■ EXERCISE DETAILS ■
Below is a set of entries; give all of them again exactly.
___ DATA RECORDS ___
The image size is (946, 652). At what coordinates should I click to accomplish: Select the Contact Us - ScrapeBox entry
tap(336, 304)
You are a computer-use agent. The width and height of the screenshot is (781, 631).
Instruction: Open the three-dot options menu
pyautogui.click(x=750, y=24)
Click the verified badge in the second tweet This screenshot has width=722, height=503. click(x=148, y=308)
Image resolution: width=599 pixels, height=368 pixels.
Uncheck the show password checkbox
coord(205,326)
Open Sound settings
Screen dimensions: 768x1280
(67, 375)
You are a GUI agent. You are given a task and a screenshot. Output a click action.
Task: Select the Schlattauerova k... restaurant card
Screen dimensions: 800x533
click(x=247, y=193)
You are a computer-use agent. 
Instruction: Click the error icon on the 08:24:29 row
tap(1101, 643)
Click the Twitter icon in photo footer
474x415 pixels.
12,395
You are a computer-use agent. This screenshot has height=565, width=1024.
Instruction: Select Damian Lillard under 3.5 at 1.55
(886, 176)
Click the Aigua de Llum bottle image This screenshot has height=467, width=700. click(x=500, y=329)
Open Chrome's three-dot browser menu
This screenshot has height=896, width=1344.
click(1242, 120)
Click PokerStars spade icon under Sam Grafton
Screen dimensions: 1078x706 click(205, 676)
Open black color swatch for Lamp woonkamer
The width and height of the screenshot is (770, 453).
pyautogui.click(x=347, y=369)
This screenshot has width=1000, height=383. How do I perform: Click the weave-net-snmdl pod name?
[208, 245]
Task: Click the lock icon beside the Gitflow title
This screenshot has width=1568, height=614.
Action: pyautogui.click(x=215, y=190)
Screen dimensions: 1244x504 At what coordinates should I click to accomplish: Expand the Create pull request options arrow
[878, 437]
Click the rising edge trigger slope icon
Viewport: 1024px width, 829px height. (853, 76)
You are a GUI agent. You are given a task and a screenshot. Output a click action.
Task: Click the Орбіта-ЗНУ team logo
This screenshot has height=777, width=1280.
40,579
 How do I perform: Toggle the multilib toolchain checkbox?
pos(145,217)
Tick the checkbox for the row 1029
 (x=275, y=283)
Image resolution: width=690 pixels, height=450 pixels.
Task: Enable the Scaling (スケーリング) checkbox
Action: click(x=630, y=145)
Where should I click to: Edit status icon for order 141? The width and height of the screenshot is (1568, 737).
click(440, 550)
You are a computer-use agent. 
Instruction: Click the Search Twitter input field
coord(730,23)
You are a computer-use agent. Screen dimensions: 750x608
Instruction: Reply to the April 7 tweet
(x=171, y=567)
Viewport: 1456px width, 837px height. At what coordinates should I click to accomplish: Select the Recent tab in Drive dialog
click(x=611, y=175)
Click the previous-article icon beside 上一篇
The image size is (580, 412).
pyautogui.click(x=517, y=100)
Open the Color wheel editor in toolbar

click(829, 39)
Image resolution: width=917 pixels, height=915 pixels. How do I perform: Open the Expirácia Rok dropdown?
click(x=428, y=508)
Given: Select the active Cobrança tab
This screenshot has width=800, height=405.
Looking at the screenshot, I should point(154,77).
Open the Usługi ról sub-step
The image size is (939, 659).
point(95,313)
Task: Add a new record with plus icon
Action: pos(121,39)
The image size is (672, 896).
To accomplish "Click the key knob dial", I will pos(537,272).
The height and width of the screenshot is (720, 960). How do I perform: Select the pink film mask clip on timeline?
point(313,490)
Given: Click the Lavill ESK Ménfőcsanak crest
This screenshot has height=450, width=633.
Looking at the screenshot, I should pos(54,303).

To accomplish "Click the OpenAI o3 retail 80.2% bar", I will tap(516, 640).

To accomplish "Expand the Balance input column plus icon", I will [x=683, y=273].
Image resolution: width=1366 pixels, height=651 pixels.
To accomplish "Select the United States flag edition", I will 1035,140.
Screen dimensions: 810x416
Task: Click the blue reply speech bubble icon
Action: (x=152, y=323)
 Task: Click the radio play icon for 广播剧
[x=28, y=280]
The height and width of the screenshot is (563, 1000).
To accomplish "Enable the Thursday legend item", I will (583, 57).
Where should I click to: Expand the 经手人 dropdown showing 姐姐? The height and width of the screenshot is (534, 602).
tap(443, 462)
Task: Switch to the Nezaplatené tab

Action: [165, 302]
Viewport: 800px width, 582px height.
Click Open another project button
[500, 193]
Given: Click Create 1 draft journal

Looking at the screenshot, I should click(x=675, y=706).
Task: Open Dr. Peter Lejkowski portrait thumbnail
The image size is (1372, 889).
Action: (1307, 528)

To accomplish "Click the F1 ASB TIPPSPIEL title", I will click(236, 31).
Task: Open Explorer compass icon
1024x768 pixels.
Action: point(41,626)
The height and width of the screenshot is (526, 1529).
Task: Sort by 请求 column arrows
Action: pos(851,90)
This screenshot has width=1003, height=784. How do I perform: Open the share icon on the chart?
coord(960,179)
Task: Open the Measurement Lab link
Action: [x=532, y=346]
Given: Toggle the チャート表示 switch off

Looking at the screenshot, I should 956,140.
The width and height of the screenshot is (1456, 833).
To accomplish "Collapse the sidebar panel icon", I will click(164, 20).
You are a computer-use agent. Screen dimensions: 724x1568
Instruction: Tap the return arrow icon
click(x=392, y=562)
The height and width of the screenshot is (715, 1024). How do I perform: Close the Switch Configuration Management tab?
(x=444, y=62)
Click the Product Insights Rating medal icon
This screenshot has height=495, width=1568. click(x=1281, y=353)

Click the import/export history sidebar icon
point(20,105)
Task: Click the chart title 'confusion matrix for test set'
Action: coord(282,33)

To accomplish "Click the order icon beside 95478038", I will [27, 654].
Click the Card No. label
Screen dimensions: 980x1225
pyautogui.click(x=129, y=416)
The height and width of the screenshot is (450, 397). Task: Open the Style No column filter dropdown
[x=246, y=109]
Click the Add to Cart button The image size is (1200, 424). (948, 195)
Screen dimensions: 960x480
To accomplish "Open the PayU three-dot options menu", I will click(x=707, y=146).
___
■ EXPECTED ANSWER ■
The image size is (946, 652). At what coordinates should I click to accomplish: Select the Contact Us - ScrapeBox entry
tap(336, 304)
You are a computer-use agent. The width and height of the screenshot is (781, 631).
Instruction: Open the three-dot options menu
pyautogui.click(x=750, y=24)
Click the verified badge in the second tweet This screenshot has width=722, height=503. click(x=148, y=308)
Image resolution: width=599 pixels, height=368 pixels.
Uncheck the show password checkbox
coord(205,326)
Open Sound settings
Screen dimensions: 768x1280
(67, 375)
You are a GUI agent. You are given a task and a screenshot. Output a click action.
Task: Select the Schlattauerova k... restaurant card
Screen dimensions: 800x533
click(x=247, y=193)
You are a computer-use agent. 
Instruction: Click the error icon on the 08:24:29 row
tap(1101, 643)
Click the Twitter icon in photo footer
474x415 pixels.
12,395
You are a computer-use agent. This screenshot has height=565, width=1024.
Instruction: Select Damian Lillard under 3.5 at 1.55
(886, 176)
Click the Aigua de Llum bottle image This screenshot has height=467, width=700. click(x=500, y=329)
Open Chrome's three-dot browser menu
This screenshot has height=896, width=1344.
click(1242, 120)
Click PokerStars spade icon under Sam Grafton
Screen dimensions: 1078x706 click(205, 676)
Open black color swatch for Lamp woonkamer
The width and height of the screenshot is (770, 453).
pyautogui.click(x=347, y=369)
This screenshot has width=1000, height=383. How do I perform: Click the weave-net-snmdl pod name?
[208, 245]
Task: Click the lock icon beside the Gitflow title
This screenshot has width=1568, height=614.
Action: pyautogui.click(x=215, y=190)
Screen dimensions: 1244x504 At what coordinates should I click to accomplish: Expand the Create pull request options arrow
[878, 437]
Click the rising edge trigger slope icon
Viewport: 1024px width, 829px height. (853, 76)
You are a GUI agent. You are given a task and a screenshot. Output a click action.
Task: Click the Орбіта-ЗНУ team logo
This screenshot has height=777, width=1280.
40,579
 How do I perform: Toggle the multilib toolchain checkbox?
pos(145,217)
Tick the checkbox for the row 1029
 (x=275, y=283)
Image resolution: width=690 pixels, height=450 pixels.
Task: Enable the Scaling (スケーリング) checkbox
Action: click(x=630, y=145)
Where should I click to: Edit status icon for order 141? The width and height of the screenshot is (1568, 737).
click(440, 550)
You are a computer-use agent. 
Instruction: Click the Search Twitter input field
coord(730,23)
You are a computer-use agent. Screen dimensions: 750x608
Instruction: Reply to the April 7 tweet
(x=171, y=567)
Viewport: 1456px width, 837px height. At what coordinates should I click to accomplish: Select the Recent tab in Drive dialog
click(x=611, y=175)
Click the previous-article icon beside 上一篇
The image size is (580, 412).
pyautogui.click(x=517, y=100)
Open the Color wheel editor in toolbar

click(829, 39)
Image resolution: width=917 pixels, height=915 pixels. How do I perform: Open the Expirácia Rok dropdown?
click(x=428, y=508)
Given: Select the active Cobrança tab
This screenshot has width=800, height=405.
Looking at the screenshot, I should point(154,77).
Open the Usługi ról sub-step
The image size is (939, 659).
point(95,313)
Task: Add a new record with plus icon
Action: pos(121,39)
The image size is (672, 896).
To accomplish "Click the key knob dial", I will pos(537,272).
The height and width of the screenshot is (720, 960). How do I perform: Select the pink film mask clip on timeline?
point(313,490)
Given: Click the Lavill ESK Ménfőcsanak crest
This screenshot has height=450, width=633.
Looking at the screenshot, I should pos(54,303).

To accomplish "Click the OpenAI o3 retail 80.2% bar", I will tap(516, 640).

To accomplish "Expand the Balance input column plus icon", I will [x=683, y=273].
Image resolution: width=1366 pixels, height=651 pixels.
To accomplish "Select the United States flag edition", I will 1035,140.
Screen dimensions: 810x416
Task: Click the blue reply speech bubble icon
Action: (x=152, y=323)
 Task: Click the radio play icon for 广播剧
[x=28, y=280]
The height and width of the screenshot is (563, 1000).
To accomplish "Enable the Thursday legend item", I will (583, 57).
Where should I click to: Expand the 经手人 dropdown showing 姐姐? The height and width of the screenshot is (534, 602).
tap(443, 462)
Task: Switch to the Nezaplatené tab

Action: [165, 302]
Viewport: 800px width, 582px height.
Click Open another project button
[500, 193]
Given: Click Create 1 draft journal

Looking at the screenshot, I should click(x=675, y=706).
Task: Open Dr. Peter Lejkowski portrait thumbnail
The image size is (1372, 889).
Action: (1307, 528)

To accomplish "Click the F1 ASB TIPPSPIEL title", I will click(236, 31).
Task: Open Explorer compass icon
1024x768 pixels.
Action: point(41,626)
The height and width of the screenshot is (526, 1529).
Task: Sort by 请求 column arrows
Action: pos(851,90)
This screenshot has width=1003, height=784. How do I perform: Open the share icon on the chart?
coord(960,179)
Task: Open the Measurement Lab link
Action: [x=532, y=346]
Given: Toggle the チャート表示 switch off

Looking at the screenshot, I should 956,140.
The width and height of the screenshot is (1456, 833).
To accomplish "Collapse the sidebar panel icon", I will click(164, 20).
You are a computer-use agent. Screen dimensions: 724x1568
Instruction: Tap the return arrow icon
click(x=392, y=562)
The height and width of the screenshot is (715, 1024). How do I perform: Close the Switch Configuration Management tab?
(x=444, y=62)
Click the Product Insights Rating medal icon
This screenshot has height=495, width=1568. click(x=1281, y=353)

Click the import/export history sidebar icon
point(20,105)
Task: Click the chart title 'confusion matrix for test set'
Action: coord(282,33)

To accomplish "Click the order icon beside 95478038", I will [27, 654].
Click the Card No. label
Screen dimensions: 980x1225
pyautogui.click(x=129, y=416)
The height and width of the screenshot is (450, 397). Task: Open the Style No column filter dropdown
[x=246, y=109]
Click the Add to Cart button The image size is (1200, 424). (948, 195)
Screen dimensions: 960x480
To accomplish "Open the PayU three-dot options menu", I will click(x=707, y=146).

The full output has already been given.